**Instructions to follow:** Exactly the lines from the one containing "Select the step 3 circle indicator" through the end of the data below are to be reproduced, and nothing besides them.

**Data in this exercise:**
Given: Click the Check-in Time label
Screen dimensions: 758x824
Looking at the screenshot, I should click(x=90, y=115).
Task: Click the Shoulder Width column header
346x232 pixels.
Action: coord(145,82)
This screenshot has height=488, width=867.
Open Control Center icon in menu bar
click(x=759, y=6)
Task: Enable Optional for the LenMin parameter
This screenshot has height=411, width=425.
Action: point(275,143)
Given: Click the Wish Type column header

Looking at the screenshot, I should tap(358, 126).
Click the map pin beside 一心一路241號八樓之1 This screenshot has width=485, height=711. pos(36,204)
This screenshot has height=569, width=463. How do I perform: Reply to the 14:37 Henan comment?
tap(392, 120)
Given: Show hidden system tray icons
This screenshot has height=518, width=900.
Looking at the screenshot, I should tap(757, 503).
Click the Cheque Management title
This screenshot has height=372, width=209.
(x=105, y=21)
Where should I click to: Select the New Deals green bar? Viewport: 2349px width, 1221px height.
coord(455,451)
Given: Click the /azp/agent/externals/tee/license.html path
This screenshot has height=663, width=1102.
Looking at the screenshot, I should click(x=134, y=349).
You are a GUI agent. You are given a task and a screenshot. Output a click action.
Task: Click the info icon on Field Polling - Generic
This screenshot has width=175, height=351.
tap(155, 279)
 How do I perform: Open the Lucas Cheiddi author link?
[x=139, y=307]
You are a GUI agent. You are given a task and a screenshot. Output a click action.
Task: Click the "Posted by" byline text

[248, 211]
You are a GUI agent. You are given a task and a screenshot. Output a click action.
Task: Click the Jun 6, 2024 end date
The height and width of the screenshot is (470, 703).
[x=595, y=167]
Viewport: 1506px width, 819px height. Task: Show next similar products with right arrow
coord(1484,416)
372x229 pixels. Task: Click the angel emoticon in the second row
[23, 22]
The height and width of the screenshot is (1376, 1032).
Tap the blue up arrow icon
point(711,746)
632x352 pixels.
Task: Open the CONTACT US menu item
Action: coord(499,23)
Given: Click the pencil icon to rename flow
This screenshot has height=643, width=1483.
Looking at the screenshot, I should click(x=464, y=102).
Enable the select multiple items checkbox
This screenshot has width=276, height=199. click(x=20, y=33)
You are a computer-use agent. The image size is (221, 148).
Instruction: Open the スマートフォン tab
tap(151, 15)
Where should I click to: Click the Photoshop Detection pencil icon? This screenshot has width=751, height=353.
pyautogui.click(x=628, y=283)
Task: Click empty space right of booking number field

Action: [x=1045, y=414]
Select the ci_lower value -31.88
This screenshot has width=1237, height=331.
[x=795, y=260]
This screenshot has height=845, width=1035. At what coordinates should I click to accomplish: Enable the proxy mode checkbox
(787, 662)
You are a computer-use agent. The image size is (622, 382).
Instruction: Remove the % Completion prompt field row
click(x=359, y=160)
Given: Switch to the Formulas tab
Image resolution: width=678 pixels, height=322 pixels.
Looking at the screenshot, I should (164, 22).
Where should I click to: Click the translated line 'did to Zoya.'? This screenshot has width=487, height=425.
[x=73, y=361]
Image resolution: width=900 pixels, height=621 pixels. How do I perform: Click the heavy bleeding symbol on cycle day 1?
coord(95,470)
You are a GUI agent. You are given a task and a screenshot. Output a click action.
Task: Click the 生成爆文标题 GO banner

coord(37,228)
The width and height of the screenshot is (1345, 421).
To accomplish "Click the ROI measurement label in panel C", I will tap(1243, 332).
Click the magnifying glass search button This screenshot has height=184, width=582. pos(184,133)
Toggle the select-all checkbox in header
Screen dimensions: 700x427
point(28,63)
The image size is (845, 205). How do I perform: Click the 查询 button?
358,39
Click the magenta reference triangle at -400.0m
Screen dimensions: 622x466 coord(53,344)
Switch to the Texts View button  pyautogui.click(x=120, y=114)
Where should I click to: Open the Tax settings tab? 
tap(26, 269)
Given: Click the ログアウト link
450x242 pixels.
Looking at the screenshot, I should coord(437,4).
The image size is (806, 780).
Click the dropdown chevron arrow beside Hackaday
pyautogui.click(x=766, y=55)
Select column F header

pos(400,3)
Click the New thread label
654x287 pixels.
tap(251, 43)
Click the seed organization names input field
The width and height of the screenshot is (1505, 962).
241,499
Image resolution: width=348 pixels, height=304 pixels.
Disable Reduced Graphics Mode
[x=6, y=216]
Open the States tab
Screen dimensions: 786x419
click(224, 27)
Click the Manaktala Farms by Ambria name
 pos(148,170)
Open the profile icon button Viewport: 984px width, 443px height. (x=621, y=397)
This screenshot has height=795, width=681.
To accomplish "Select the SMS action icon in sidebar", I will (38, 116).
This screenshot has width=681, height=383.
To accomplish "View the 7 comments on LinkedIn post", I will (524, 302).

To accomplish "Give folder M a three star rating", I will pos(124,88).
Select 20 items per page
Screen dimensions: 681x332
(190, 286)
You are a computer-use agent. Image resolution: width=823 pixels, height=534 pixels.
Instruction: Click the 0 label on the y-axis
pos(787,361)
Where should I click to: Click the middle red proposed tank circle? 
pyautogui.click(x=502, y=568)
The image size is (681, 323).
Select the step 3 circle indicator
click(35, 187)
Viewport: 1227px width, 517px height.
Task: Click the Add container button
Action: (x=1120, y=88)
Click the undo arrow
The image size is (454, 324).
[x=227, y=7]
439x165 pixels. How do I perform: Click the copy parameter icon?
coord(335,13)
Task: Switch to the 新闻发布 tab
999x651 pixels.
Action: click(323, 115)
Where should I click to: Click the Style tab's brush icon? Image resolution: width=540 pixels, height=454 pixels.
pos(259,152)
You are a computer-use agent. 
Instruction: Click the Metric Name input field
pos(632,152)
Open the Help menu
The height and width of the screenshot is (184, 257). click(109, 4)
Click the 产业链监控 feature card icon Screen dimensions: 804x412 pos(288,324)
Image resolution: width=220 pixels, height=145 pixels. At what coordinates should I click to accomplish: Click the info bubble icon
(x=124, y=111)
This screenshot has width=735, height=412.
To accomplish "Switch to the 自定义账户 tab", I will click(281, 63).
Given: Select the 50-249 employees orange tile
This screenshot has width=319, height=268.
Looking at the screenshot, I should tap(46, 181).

**Task output:**
Select the step 3 circle indicator
click(35, 187)
Viewport: 1227px width, 517px height.
Task: Click the Add container button
Action: (x=1120, y=88)
Click the undo arrow
The image size is (454, 324).
[x=227, y=7]
439x165 pixels. How do I perform: Click the copy parameter icon?
coord(335,13)
Task: Switch to the 新闻发布 tab
999x651 pixels.
Action: click(323, 115)
Where should I click to: Click the Style tab's brush icon? Image resolution: width=540 pixels, height=454 pixels.
pos(259,152)
You are a computer-use agent. 
Instruction: Click the Metric Name input field
pos(632,152)
Open the Help menu
The height and width of the screenshot is (184, 257). click(109, 4)
Click the 产业链监控 feature card icon Screen dimensions: 804x412 pos(288,324)
Image resolution: width=220 pixels, height=145 pixels. At what coordinates should I click to accomplish: Click the info bubble icon
(x=124, y=111)
This screenshot has width=735, height=412.
To accomplish "Switch to the 自定义账户 tab", I will click(281, 63).
Given: Select the 50-249 employees orange tile
This screenshot has width=319, height=268.
Looking at the screenshot, I should tap(46, 181).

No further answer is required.